His arrival came after a Taliban attack Friday on an Afghan military base which left more than 100 soldiers killed or wounded.
“It shows why we stand with the people of this country against such heinous acts perpetrated by … this barbaric enemy,” Mattis said.
Nicholson recently called for “a few thousand” more troops but Mattis would not be drawn on extra forces to help battle the resurgent militants, who are gearing up for the spring fighting season.
The Pentagon chief, who served in Afghanistan, is compiling an assessment for President Donald Trump on the brutal and seemingly intractable conflict.

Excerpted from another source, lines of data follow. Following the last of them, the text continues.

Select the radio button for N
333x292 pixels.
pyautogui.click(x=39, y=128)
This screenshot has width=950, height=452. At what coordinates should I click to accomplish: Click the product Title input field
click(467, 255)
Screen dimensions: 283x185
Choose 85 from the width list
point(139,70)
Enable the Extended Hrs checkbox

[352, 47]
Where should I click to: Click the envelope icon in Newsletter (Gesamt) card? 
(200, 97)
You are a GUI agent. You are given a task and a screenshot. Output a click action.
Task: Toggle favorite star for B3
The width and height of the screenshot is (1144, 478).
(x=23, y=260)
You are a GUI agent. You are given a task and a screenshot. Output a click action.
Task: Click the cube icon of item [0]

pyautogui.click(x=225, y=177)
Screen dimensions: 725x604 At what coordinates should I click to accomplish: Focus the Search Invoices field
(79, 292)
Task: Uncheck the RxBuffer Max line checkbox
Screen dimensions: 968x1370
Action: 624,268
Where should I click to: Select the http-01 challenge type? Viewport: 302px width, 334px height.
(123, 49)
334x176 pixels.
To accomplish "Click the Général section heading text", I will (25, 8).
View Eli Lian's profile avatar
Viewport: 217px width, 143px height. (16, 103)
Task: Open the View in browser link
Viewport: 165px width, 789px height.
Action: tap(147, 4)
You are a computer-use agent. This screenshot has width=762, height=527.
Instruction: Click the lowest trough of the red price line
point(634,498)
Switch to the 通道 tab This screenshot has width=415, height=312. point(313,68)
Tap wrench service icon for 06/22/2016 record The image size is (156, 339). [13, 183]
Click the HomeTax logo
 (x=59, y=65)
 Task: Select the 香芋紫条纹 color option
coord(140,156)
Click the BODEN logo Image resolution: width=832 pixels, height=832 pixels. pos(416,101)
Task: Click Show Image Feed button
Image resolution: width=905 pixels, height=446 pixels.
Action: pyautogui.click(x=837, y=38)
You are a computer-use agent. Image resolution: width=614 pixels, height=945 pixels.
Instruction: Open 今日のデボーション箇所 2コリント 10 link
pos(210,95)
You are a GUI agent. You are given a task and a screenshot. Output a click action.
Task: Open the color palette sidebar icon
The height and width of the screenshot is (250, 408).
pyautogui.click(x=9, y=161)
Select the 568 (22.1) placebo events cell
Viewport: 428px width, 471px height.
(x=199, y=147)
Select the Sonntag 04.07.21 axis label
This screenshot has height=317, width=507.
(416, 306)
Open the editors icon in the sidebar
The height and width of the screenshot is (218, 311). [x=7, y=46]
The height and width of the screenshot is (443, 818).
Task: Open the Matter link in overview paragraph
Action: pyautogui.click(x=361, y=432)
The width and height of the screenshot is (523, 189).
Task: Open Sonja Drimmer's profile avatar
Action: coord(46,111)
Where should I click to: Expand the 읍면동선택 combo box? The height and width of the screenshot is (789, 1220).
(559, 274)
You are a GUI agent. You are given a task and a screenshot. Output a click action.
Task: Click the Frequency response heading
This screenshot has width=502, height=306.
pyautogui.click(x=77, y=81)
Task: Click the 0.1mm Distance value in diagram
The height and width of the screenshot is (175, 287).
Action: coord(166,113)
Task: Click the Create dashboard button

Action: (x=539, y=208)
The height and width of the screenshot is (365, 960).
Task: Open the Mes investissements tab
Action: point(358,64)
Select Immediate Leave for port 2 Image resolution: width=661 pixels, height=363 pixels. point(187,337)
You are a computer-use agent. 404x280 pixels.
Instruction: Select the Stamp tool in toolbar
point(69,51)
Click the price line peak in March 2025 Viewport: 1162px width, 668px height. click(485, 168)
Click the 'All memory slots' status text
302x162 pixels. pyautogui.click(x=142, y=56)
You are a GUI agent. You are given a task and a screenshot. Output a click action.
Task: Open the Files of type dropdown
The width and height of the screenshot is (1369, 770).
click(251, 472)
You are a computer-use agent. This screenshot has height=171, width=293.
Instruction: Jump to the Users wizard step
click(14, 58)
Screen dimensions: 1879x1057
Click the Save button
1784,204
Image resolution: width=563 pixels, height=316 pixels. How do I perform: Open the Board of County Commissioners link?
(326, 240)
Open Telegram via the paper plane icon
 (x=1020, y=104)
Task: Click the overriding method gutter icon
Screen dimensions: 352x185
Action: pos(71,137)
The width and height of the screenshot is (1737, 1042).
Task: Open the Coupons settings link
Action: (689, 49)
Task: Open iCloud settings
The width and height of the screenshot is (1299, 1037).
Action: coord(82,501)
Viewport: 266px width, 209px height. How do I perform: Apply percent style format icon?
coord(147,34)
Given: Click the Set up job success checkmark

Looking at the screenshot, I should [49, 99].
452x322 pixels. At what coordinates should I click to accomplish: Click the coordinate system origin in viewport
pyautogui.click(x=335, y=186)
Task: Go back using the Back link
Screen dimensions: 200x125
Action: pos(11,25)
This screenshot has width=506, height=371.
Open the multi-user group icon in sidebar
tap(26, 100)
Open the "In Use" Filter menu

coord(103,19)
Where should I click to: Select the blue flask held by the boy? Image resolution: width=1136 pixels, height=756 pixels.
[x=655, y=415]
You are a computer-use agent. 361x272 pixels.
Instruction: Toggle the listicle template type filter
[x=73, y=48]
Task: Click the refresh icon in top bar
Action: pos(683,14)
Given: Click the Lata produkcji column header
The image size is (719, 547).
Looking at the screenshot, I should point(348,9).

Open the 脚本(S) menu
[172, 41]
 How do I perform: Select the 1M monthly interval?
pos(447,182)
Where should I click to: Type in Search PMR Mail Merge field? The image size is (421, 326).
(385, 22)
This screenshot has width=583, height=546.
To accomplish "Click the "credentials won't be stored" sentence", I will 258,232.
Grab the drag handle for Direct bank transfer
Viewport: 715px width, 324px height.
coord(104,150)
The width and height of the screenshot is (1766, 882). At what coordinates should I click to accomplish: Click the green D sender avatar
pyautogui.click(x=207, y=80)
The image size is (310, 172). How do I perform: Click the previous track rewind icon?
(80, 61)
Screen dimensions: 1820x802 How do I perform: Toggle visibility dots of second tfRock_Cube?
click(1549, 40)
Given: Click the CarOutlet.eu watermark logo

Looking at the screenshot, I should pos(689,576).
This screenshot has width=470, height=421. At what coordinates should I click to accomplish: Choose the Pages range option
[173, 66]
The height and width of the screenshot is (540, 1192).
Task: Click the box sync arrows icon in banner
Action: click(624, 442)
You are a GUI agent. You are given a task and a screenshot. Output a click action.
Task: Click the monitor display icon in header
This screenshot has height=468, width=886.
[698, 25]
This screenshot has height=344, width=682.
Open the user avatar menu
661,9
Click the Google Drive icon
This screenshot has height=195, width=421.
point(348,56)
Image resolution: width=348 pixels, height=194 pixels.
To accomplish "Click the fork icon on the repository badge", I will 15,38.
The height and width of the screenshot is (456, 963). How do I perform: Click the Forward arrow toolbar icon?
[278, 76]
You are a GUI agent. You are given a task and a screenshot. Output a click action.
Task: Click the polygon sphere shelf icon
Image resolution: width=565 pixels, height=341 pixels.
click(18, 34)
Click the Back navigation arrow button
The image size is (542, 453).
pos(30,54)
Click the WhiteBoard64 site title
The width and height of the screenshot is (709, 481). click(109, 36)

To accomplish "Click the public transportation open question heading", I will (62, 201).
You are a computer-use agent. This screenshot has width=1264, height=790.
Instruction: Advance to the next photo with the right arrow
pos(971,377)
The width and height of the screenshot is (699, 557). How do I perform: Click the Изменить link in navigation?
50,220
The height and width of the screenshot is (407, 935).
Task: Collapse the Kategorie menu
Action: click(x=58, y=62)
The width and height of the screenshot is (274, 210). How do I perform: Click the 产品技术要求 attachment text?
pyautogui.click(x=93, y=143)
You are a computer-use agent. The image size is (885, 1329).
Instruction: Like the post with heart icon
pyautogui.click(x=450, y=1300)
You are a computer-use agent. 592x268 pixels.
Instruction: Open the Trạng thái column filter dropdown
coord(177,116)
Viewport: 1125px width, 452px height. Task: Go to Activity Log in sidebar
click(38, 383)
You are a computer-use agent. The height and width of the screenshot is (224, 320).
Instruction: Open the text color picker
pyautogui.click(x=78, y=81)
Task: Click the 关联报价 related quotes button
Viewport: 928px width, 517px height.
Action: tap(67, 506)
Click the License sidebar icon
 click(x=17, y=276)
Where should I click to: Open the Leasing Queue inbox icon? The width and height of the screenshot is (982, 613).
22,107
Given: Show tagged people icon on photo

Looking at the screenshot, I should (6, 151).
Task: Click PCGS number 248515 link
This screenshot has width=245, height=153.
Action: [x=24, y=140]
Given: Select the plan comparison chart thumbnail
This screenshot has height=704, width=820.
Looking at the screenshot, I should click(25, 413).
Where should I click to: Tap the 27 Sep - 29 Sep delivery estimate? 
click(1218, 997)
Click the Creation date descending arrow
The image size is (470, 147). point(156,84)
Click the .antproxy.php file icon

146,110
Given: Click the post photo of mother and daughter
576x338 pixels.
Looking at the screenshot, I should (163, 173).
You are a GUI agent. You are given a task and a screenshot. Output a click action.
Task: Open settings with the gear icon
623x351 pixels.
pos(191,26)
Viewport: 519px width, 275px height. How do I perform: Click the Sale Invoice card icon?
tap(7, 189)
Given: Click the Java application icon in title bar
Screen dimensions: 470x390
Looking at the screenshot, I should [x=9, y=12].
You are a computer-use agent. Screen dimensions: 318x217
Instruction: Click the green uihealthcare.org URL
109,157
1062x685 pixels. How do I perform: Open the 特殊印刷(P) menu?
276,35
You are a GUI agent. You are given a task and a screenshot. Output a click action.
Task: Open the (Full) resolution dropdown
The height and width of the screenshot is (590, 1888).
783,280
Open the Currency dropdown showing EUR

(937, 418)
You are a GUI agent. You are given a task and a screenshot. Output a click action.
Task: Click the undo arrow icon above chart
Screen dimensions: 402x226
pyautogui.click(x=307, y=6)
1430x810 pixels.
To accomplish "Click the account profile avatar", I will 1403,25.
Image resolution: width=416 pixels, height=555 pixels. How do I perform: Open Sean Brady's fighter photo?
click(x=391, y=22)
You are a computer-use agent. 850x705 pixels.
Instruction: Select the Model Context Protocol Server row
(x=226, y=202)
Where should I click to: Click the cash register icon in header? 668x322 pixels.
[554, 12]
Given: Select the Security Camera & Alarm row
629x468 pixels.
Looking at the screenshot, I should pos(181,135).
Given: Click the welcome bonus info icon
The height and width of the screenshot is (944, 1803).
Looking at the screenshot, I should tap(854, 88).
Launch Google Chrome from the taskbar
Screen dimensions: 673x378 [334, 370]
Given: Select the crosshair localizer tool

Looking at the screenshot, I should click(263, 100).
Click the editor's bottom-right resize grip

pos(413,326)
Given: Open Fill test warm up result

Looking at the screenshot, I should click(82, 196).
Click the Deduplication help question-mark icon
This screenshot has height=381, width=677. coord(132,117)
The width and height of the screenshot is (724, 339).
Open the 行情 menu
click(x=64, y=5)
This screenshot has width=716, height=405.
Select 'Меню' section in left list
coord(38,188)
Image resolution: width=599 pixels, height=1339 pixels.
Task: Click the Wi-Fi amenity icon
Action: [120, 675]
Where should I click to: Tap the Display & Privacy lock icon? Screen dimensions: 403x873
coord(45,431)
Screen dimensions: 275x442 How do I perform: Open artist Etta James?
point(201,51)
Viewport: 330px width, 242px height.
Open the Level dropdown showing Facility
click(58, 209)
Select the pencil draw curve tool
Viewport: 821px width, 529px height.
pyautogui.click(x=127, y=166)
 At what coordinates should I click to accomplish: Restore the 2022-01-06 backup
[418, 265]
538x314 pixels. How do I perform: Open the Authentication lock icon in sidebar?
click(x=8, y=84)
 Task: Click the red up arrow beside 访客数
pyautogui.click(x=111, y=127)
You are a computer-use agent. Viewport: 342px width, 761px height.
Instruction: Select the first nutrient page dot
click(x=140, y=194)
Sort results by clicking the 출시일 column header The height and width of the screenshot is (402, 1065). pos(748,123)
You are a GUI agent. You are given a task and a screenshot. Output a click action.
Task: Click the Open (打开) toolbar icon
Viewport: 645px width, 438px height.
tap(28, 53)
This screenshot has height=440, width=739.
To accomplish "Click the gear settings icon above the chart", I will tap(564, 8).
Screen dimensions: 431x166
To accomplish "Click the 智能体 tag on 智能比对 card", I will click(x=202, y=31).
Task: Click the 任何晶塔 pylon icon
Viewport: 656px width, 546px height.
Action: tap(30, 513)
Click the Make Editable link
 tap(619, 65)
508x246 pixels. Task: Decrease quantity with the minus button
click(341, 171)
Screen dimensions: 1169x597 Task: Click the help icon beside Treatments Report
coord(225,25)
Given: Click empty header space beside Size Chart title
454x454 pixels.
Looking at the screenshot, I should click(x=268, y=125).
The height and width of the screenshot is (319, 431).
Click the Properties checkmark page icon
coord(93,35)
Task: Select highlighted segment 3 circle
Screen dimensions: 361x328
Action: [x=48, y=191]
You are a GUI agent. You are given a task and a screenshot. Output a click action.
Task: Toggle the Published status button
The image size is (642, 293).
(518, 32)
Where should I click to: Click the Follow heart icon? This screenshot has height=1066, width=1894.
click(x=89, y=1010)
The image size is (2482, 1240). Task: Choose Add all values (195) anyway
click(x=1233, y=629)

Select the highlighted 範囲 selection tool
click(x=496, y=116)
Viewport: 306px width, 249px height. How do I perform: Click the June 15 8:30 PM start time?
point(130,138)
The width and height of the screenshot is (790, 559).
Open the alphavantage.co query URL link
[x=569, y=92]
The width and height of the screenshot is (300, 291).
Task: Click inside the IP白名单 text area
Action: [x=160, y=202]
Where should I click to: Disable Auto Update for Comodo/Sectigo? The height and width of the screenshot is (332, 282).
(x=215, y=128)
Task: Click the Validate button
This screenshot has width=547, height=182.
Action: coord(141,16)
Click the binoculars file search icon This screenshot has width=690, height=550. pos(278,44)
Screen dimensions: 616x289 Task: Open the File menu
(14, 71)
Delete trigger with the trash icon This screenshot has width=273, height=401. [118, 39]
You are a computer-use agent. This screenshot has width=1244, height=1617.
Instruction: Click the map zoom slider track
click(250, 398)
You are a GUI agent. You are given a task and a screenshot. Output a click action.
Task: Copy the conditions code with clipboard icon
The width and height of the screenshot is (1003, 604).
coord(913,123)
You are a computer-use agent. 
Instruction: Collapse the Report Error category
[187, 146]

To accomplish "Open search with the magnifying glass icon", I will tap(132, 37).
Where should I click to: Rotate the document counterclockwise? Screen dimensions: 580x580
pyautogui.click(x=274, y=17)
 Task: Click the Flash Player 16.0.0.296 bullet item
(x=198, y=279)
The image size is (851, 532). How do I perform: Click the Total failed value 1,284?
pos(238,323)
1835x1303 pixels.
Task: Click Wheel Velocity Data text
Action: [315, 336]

“As you know, President Trump has directed a review of our policy in Afghanistan as the new administration takes hold in Washington. This dictates an ongoing dialogue with Afghanistan’s leadership and that’s why I came here,” he said.
Mattis arrived as Afghan security forces, already paying a heavy price against the Taliban, faced chaos with the resignations of Defence Minister Abdullah Habibi and army chief Qadam Shah Shaheem.
The resignations, along with the announcement of a corps commanders reshuffle, followed fury over the Taliban assault on an army base outside the northern city of Mazar-i-Sharif.
Gunmen in soldiers’ uniforms and armed with suicide vests entered the base in army trucks and opened fire at unarmed troops in one of the deadliest-ever Taliban attacks on an Afghan military target.
Afghan authorities have so far ignored calls to break down the official toll of more than 100 soldiers killed or wounded. Some local officials have put the number of dead alone as high as 130.
The raid, the latest in a series of brazen Taliban assaults, underscores the insurgents’ growing strength more than 15 years since they were ousted from power by the US invasion of 2001.
Up to 10 army personnel are being questioned as suspects, a military spokesman attached to the base said, amid fears it could have been an insider attack.
At least four of them had valid passes to the base and had previously trained there, a security source told AFP.
Afghans have slammed the government over the attack, though Habibi told a press conference Monday his resignation was voluntary.
“Nobody in the world has been able to prevent such attacks,” he said of the base assault. “It is an intelligence war and a war on terrorism. It is very difficult.”